====== The data ======

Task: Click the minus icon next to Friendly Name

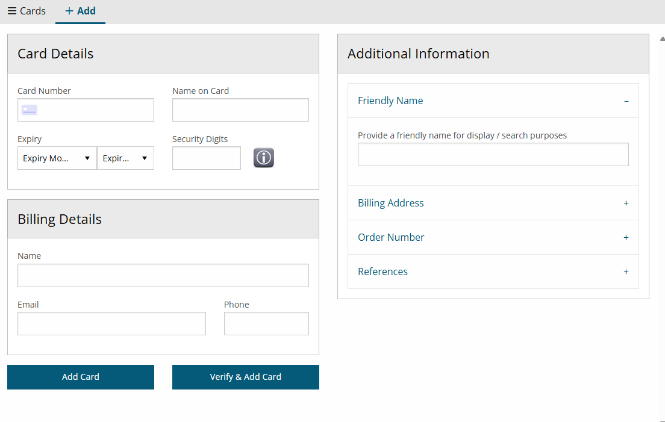Action: click(626, 101)
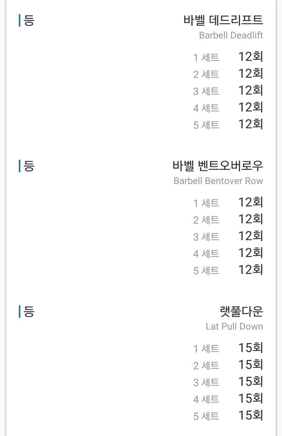Tap the 12회 count for Bentover Row set 1
282x436 pixels.
pos(250,202)
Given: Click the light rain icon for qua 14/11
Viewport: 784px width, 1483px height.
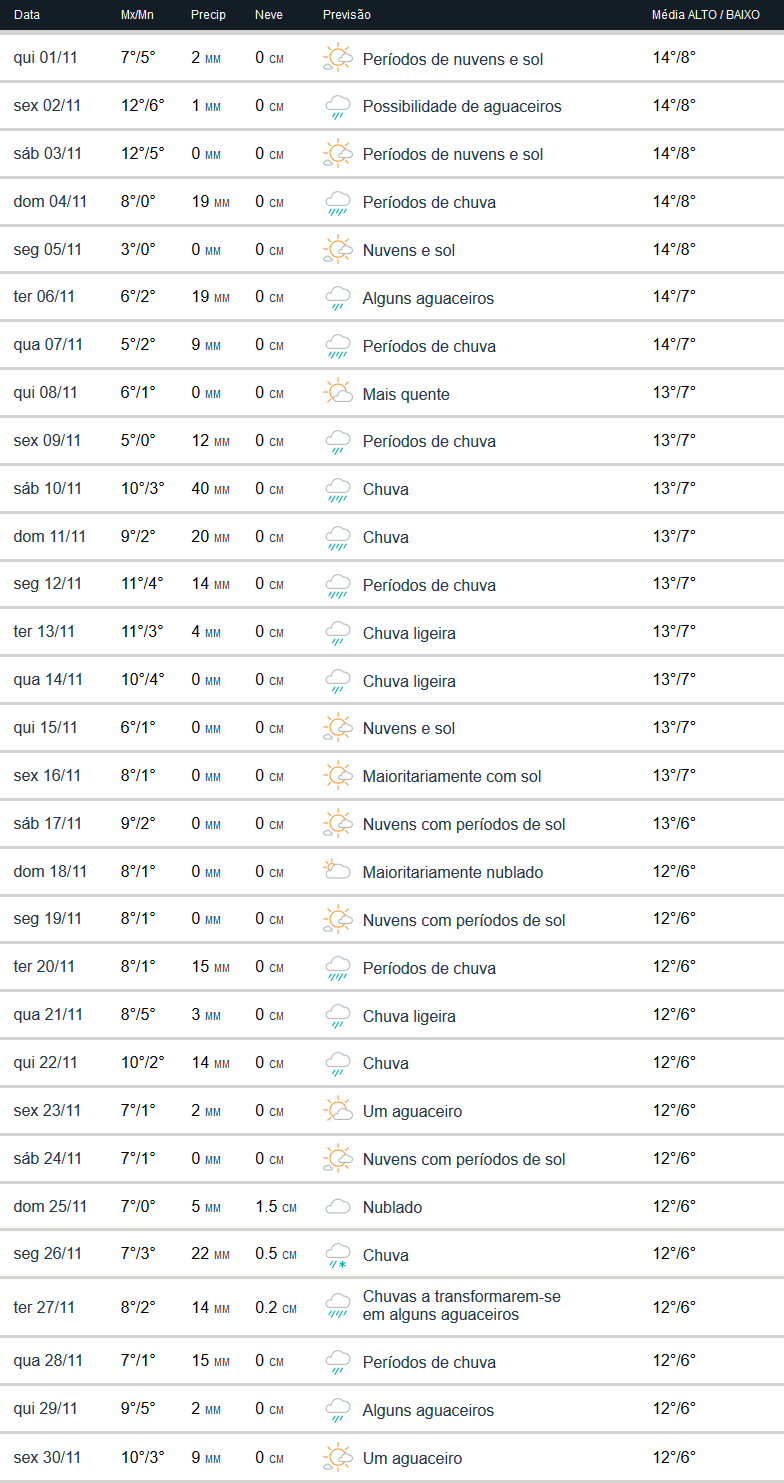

======

### Requirements
Rewrite these items, swapping each "icon" for "button" and keeping everything else the same. Leave the pictures out of your answer.

### Solution
Task: Click the minus button next to Friendly Name

Action: click(626, 101)
Tap the 12회 count for Bentover Row set 1
282x436 pixels.
pos(250,202)
Given: Click the light rain button for qua 14/11
Viewport: 784px width, 1483px height.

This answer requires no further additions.